I set off to do the research, and almost immediately, I started to construct a story around it.

For the first time in my career as a historical novelist, I wanted to write about an actual historical event, but invent the people caught up in it. My other books have all been created around real people—Anne Morrow Lindbergh, the real Alice in Wonderland, Truman Capote, Mary Pickford, etc. I was looking for a new challenge as a writer, and this subject, so vast with possibility, ignited my imagination. So I stuck to the actual timeline of the blizzard but invented most of the characters, basing many of them on the oral histories of those who remembered the storm and the newspaper articles about it.

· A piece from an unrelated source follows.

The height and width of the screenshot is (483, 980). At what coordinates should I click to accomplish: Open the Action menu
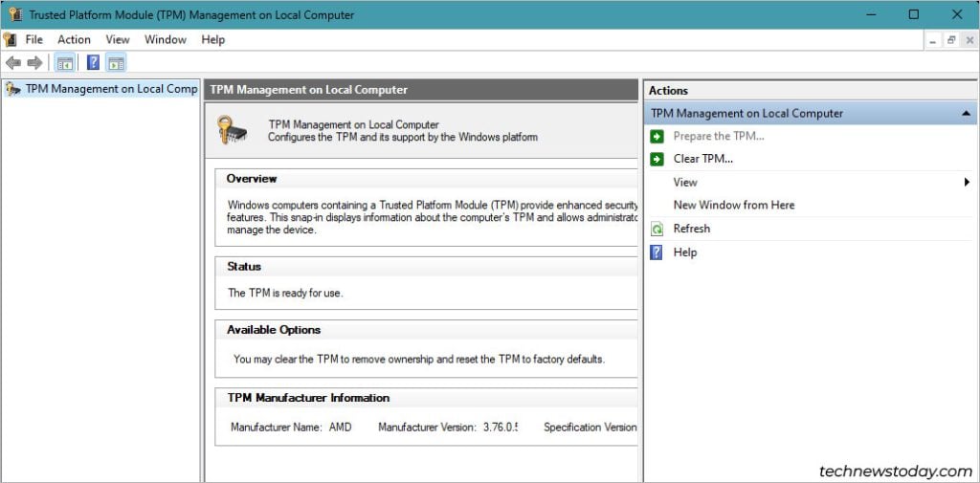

The facts: In 1888, there was no National Weather Service. Meteorology didn’t quite exist as a science. But the Army Signal Corps did have a branch of weather “indicators,” career soldiers who had been selected to train, as much as the science of the time allowed, to try to indicate the weather. (They did not use words like predict or forecast then.) The Signal Corps was, at the time of the blizzard, under the command of Brigadier General Adolphus Greely, who had famously commanded a tragic expedition to the Arctic; most of his men perished, but he and a handful survived. The expedition was known as the Lady Franklin Bay Expedition. Despite controversy, he returned home a hero, and President Grover Cleveland appointed him chief signal officer of the army.

At the time, weather indicating consisted of an array of stations, many at army forts and railroad depots, each manned by a member of the Signal Corps whose job it was to take weather readings—barometric pressure, wind direction and speed, temperature—and telegraph the readings, at various intervals during the day, to Washington, D.C. There, soldiers would map out all the readings and indicate the weather for the next few hours. The time it took to gather the readings, form an indication, then telegraph it back out to various stations and newspapers, meant that the indications rarely got to where they should be in a timely manner. Too, there was much corruption in the Signal Corps: false readings, mismanagement, unmanned stations. In 1887, Greely felt pressure by the railroads to open up a western branch, to better serve the railway west of the Mississippi and, to a far lesser extent, the homesteaders there. He opened an office in Saint Paul, Minnesota, under the command of Lieutenant Thomas Woodruff.